TEMPO.CO, Jakarta - Motivasi berdirinya simpatisan Abdurrahman Wahid atau Gus Dur, Jaringan Gusdurian adalah demi melanjutkan idealisme dan tindakan Presiden RI Keempat itu. Namun, seiring berjalannya waktu, kelompok ini dimanfaatkan untuk menenangkan kandidat dalam Pemilu karena jumlah suara mereka yang berbobot.
Gusdurian memang diperhitungkan dalam kancah kontestasi pemilihan presiden. Namun, sesungguhnya jaringan komunitas dan individu pengagum pemikiran Gus Dur ini merupakan kelompok yang netral dan tidak mau terlibat politik praktis. Lantas mengapa suara Gusdurian jadi rebutan kandidat dalam Pilpres?
Suara Gusdurian memang jadi rebutan. Pada Pilpres 2019 misalnya, Pengamat politik dari Lembaga Survei Indikator, Burhanuddin Muhtadi menilai, kalangan Gusdurian memiliki efek signifikan terhadap perolehan suara ketika itu. Lembaga Survei Indikator mendata pada September 2018, diperkirakan 41 persen muslim adalah Gusdurian, termasuk mereka yang menjadi anggota Nahdlatul Ulama atau NU.

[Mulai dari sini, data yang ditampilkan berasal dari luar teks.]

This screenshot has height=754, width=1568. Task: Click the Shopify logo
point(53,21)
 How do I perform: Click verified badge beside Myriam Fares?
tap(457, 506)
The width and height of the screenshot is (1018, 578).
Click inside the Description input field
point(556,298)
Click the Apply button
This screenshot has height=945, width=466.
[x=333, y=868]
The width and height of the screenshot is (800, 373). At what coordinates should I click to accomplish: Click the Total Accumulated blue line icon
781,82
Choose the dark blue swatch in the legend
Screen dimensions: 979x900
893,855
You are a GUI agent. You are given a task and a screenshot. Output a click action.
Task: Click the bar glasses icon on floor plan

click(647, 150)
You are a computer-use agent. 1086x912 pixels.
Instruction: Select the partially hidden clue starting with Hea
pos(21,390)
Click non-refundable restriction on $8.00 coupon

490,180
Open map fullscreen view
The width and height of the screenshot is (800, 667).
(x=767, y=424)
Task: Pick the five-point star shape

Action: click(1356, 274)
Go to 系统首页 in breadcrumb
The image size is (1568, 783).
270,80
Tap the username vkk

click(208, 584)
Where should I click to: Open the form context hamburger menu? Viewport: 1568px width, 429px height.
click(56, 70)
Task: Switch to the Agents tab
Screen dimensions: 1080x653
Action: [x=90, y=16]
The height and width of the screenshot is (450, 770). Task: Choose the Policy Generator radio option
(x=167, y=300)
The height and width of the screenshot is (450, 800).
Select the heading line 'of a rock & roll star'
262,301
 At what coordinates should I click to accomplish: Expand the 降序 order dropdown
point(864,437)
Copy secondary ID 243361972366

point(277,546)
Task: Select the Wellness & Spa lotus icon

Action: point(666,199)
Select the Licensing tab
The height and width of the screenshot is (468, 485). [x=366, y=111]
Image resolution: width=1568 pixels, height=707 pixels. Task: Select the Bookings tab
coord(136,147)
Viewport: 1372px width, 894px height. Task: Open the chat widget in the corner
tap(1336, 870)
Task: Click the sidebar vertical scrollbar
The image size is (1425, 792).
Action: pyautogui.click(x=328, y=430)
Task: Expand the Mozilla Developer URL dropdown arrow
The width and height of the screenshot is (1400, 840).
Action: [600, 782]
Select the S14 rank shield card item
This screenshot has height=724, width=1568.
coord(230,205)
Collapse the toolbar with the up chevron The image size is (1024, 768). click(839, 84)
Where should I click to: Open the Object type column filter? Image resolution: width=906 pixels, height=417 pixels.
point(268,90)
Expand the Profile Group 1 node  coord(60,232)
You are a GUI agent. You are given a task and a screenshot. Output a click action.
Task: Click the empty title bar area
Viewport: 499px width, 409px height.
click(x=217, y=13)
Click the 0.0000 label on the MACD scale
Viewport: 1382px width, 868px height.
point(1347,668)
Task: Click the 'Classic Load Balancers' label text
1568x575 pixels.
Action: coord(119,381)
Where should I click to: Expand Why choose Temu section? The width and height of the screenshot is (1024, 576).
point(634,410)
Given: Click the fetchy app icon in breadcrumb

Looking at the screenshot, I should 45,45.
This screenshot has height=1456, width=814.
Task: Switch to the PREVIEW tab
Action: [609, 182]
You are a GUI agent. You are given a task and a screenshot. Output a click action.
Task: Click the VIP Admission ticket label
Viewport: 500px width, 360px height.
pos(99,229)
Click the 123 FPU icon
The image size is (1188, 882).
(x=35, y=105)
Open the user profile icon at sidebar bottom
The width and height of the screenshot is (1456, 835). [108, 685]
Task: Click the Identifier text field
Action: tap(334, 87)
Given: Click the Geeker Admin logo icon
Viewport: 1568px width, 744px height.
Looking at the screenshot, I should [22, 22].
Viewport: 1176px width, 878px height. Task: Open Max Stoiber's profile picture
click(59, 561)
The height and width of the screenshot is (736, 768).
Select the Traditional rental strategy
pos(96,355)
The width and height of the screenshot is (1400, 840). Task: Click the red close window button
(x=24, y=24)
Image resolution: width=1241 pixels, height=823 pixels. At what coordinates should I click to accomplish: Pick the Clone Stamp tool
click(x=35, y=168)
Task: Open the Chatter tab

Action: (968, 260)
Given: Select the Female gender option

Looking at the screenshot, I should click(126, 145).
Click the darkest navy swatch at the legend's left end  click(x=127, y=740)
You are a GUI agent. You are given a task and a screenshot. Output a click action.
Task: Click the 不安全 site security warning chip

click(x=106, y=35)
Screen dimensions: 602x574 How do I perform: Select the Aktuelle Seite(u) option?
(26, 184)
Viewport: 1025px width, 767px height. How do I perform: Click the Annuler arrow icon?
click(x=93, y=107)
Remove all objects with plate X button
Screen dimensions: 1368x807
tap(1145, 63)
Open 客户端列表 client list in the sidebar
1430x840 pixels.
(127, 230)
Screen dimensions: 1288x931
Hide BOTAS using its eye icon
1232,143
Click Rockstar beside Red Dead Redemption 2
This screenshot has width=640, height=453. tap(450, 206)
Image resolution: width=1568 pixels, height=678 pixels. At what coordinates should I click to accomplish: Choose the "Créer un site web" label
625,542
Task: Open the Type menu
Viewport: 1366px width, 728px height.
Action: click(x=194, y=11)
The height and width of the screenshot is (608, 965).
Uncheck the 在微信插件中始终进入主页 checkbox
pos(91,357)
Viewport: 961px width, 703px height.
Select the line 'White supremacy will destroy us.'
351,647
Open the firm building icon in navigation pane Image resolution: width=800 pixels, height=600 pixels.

Menurut Burhanuddin, 41 persen pemilih muslim bukan angka yang kecil. Hal itu pula yang membuat keluarga dan jaringan Gusdurian pun direbutkan oleh dua kubu calon presiden 2019, Joko Widodo maupun Prabowo Subianto saat itu. Bahkan keduanya menyempatkan berkunjung ke istri Gus Dur, Sinta Nuriyah dan keluarga Gus Dur di Ciganjeng. Tentu, tujuannya demi merogoh hati Gusdurian agar memilih mereka.
“Ini yang menjelaskan kenapa kedua tokoh ini silaturahmi ke Sinta Nuriyah dan keluarga di Ciganjur,” kata Burhanuddin di Kantor Indikator, Jakarta Pusat pada Rabu, 26 September 2018.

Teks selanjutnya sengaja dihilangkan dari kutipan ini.